バナナと塩で熱中症予防 画像を見る

気温が高くなるこの季節、気になるのは熱中症。熱中症は、気化熱で体温を抑えるために汗をかき、そのため体内の水分やナトリウムなどの減少や血液の流れが滞るなどして逆に体温が急上昇し、重要な臓器が高温にさらされたりすることで発症する。場合によっては生命に関わることもあるので注意が必要だ。

 

そんな熱中症対策に注目の方法がある。バナナに塩を振りかけるだけという、『塩バナナ』だ。

 

この塩バナナを考案したのは、介護老人保健施設「はまなす」施設長で医師・医学博士の福田六花先生。ふだんは介護老人施設で医師として入居者の健康管理をしているが、その傍ら年間30以上のマラソン大会や山道を走るトレイルラン大会に出場、各種大会のプロデュースも手がける。

 

「塩バナナは’10年にランナーの補給食として私が提案しました。バナナは、安価で手に入り、携帯に便利でいつでも食べられる食品としてバツグンの補給食です。しかも、ほかの果物に比べて炭水化物を多く含み、栄養価が高いという利点も。消化がいいため、すぐエネルギーに変換され、補給食として効率的なのです」(福田六花先生・以下同)

 

さらにバナナには豊富な栄養素が。

 

「バナナには各種ミネラルも豊富に含まれています。特筆すべきカリウムは、りんごの3倍、みかんの2.4倍。マグネシウムはりんごの6.4倍、みかんの2.9倍も。これらのミネラルは、体の機能を正常に維持するために欠かせない栄養素。特にカリウムは、ナトリウムと相互に作用しながら細胞の浸透圧や塩分濃度を調整し、体内の水分を保持する役割があるのです」

 

■ミネラル豊富なバナナに含まれていないナトリウムを摂取

 

また、マグネシウムは代謝やエネルギー生産にも深く関与。筋肉の収縮を制御したり、血圧を下げたり、血栓をできにくくする働きもある、と福田先生。

 

けれどもこうしたミネラル豊富なバナナにも、ほとんど含まれていないのがナトリウムなのだ。

 

「先に述べたとおり、カリウムはナトリウムとともに作用して体液の濃度を維持・調整しますが、ナトリウムがないと、これが機能しないのです。
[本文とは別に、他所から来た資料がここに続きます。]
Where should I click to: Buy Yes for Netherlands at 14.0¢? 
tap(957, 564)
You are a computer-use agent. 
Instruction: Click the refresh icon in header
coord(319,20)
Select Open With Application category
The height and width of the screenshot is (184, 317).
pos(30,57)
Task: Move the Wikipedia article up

汗をかくことでナトリウムが排出されますね。すると、体が水分を保持できなくなり脱水症を起こしてしまいます。暑いときに脱水症になると体内に熱がこもり、熱中症のリスクも上昇し、めまい、湿疹、筋肉の痛みや硬直、頭痛や吐き気などの症状が現れます。ひどくなるとけいれんや意識障害のおそれも。このように脱水症や熱中症の予防には、ナトリウム、つまり塩分の摂取が欠かせません」

 

そこでおすすめなのが先生考案の塩バナナだ。作り方は、超カンタン。バナナの皮をむいて全体に塩ひとつまみを2回ほど振るのが目安。塩は食卓塩でもよいが、ミネラルにこだわるなら海塩や天然塩もよいだろう。時間帯は栄養補給目的ならいつでもOK。1日に1本が目安だが、朝に1/2を食べ、夕方1/2にしてもよい。

 

「もとはランナーに、レース中にバナナと塩を両方とってほしいと、補給所に塩バナナを置いたことから始まりました。山梨県の道志村のトレラン大会ではもう10年にわたって塩バナナを提供しています。それまで脱水症で足をつる人が多かったのですが、塩バナナ提供後は大幅に減りましたね」

 

この塩バナナの存在を知り、工場や建設現場などでこれを取り入れる会社も増えているという。